I've had an employee leaving the other day and he's told people in the business that he might have taken some sensitive information. It's likely to be via cloud storage (e.g. Dropbox, Box, Evernote, etc.)
Is there a way to track this down? We use Citrix Xenapp Thanks in advance
It's possible, you would just have to check network and file access logs if you have them. The main problem is how specific your logging was. At best, you would have file access logs showing that he accessed certain files of a certain size and network activity logs showing he had recently uploaded files of the same size.
However, if you are asking such basic questions you obviously don't understand the underlying system well enough to carry out such a search. As such logs are usually fairly ephemeral, you need to hire a real IT person to come and do it for you ASAP. If you haven't set up such logging, you probably won't have much to go on besides "last accessed" file-stamps on the files themselves. Which means that the next time someone messes with that file your evidence will evaporate as well.

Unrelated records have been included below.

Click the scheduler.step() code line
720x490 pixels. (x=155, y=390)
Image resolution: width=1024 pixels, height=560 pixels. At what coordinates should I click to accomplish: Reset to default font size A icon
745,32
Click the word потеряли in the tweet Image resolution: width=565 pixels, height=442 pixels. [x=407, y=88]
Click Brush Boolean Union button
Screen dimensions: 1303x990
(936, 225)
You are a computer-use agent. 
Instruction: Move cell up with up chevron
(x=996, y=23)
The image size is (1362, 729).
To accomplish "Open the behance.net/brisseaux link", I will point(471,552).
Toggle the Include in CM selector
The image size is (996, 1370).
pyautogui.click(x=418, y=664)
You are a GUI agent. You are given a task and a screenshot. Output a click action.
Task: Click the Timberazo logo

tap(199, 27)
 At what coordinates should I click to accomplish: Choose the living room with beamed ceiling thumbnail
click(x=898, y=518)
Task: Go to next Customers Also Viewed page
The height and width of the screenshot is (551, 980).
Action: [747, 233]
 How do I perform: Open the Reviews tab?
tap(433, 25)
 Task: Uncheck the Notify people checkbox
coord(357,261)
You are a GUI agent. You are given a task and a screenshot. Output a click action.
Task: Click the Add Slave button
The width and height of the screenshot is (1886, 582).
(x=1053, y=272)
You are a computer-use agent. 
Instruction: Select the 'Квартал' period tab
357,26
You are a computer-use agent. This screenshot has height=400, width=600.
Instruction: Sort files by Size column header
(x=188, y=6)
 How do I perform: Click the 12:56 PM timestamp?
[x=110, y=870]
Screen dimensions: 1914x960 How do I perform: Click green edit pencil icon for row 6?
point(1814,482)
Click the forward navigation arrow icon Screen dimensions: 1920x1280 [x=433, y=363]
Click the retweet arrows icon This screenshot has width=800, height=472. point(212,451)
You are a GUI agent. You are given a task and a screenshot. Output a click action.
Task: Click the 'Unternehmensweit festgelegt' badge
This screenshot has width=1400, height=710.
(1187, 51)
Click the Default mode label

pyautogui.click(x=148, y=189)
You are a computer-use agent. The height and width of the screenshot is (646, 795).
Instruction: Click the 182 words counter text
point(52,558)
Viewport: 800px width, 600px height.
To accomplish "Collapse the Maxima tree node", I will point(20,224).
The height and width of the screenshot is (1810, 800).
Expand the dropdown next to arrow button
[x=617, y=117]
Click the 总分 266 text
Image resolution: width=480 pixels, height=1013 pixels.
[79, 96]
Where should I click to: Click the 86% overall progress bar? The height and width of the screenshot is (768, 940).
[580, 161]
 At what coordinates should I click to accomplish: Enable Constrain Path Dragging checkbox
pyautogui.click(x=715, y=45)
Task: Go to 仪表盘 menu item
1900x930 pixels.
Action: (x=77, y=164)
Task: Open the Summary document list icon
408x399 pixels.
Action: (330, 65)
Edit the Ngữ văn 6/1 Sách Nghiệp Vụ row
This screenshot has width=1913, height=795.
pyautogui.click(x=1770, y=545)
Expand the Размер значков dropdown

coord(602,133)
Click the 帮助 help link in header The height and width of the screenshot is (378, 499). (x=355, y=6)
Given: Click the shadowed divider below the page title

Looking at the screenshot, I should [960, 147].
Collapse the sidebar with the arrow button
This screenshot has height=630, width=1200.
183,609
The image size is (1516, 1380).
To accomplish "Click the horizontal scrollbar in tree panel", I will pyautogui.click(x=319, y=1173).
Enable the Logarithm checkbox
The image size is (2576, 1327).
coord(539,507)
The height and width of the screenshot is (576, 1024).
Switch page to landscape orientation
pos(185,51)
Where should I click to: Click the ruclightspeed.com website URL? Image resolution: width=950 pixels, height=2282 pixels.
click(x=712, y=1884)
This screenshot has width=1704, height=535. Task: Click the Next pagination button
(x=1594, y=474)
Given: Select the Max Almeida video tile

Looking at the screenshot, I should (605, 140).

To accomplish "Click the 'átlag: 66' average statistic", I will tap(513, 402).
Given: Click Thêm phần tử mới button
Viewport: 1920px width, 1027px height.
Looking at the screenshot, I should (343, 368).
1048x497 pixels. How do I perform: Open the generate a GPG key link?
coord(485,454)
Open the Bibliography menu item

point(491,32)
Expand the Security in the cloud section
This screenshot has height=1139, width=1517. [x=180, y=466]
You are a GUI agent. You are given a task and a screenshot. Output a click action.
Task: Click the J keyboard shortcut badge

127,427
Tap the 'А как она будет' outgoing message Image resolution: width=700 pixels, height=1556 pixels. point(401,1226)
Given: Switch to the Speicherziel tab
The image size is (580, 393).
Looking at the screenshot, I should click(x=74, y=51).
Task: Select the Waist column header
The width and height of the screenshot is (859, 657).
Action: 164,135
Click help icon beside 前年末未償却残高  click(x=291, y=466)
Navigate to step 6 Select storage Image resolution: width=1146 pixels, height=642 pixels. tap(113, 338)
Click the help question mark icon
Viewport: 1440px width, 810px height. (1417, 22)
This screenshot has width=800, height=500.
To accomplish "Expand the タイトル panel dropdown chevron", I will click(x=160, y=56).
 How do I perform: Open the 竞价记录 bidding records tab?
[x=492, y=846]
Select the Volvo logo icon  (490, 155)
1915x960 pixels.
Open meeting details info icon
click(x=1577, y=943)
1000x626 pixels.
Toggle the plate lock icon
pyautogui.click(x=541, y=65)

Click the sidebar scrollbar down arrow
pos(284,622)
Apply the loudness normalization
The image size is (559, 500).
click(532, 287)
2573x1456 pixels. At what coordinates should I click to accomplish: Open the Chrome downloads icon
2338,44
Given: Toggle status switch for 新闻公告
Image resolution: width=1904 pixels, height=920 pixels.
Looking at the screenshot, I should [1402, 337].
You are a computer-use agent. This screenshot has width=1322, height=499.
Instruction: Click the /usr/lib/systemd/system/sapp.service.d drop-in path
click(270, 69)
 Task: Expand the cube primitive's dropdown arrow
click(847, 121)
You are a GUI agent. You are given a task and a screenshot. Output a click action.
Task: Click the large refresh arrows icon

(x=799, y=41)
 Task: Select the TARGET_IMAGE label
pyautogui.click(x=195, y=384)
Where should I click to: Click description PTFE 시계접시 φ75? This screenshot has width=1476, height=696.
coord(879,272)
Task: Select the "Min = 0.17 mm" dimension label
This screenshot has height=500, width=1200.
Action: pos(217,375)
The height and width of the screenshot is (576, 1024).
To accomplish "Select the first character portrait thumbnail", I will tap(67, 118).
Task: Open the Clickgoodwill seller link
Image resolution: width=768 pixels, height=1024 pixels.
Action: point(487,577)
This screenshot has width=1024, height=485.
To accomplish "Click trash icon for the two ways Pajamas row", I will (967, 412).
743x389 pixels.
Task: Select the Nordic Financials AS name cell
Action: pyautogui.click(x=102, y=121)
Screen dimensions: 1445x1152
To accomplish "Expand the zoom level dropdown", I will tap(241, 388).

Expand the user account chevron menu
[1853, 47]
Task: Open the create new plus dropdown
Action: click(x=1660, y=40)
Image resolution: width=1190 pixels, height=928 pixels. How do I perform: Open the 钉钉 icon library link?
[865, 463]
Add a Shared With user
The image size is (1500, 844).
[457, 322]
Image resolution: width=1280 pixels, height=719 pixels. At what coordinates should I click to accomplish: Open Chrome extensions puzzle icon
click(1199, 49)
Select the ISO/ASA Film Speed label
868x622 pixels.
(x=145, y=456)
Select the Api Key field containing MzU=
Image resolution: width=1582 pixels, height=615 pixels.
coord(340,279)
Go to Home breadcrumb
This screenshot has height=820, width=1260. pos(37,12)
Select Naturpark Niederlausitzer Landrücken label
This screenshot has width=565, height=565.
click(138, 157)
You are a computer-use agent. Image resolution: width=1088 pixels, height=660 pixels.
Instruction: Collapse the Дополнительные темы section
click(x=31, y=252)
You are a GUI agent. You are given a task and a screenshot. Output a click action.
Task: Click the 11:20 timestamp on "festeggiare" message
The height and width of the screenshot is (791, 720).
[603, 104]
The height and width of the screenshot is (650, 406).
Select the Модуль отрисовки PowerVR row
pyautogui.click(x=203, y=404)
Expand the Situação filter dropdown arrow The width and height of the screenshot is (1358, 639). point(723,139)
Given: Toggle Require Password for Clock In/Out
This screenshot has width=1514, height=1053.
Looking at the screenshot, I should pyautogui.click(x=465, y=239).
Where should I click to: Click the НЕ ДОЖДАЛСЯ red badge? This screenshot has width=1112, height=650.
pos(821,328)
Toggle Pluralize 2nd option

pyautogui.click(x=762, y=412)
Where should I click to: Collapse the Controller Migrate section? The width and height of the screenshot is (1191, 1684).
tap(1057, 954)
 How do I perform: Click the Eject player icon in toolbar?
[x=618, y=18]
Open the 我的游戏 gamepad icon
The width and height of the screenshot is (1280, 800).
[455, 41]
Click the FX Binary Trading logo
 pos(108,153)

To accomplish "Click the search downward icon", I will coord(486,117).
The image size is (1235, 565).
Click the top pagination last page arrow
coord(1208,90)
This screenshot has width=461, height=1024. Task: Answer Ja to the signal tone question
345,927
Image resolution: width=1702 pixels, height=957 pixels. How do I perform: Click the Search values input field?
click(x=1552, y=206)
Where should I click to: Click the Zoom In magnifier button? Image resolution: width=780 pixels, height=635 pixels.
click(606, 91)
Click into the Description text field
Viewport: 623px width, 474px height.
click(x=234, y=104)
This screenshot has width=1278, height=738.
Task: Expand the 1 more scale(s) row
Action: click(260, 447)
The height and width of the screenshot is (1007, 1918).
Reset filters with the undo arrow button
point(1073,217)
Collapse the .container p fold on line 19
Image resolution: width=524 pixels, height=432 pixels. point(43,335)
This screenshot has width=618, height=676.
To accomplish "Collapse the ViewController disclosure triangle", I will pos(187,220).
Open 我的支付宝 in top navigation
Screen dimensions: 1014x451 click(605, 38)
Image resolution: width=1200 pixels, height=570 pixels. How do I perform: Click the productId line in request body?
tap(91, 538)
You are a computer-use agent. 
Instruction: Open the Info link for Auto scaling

At best you might be able to see that the employee accessed a certain cloud storage site, if you have the logs.
The bigger question is what you hope to do once you find out that the employee did access some cloud storage provider? Will it actually be of any help? What if the employee downloaded the data to a USB stick? The point is that knowing that someone did something they shouldn't is of limited value. You need to have appropriate controls in place to prevent the unauthorized behavior.
The 'cat is out of the bag' on this one. You might not be able to get it back in. But you can do things to prevent it from happening again.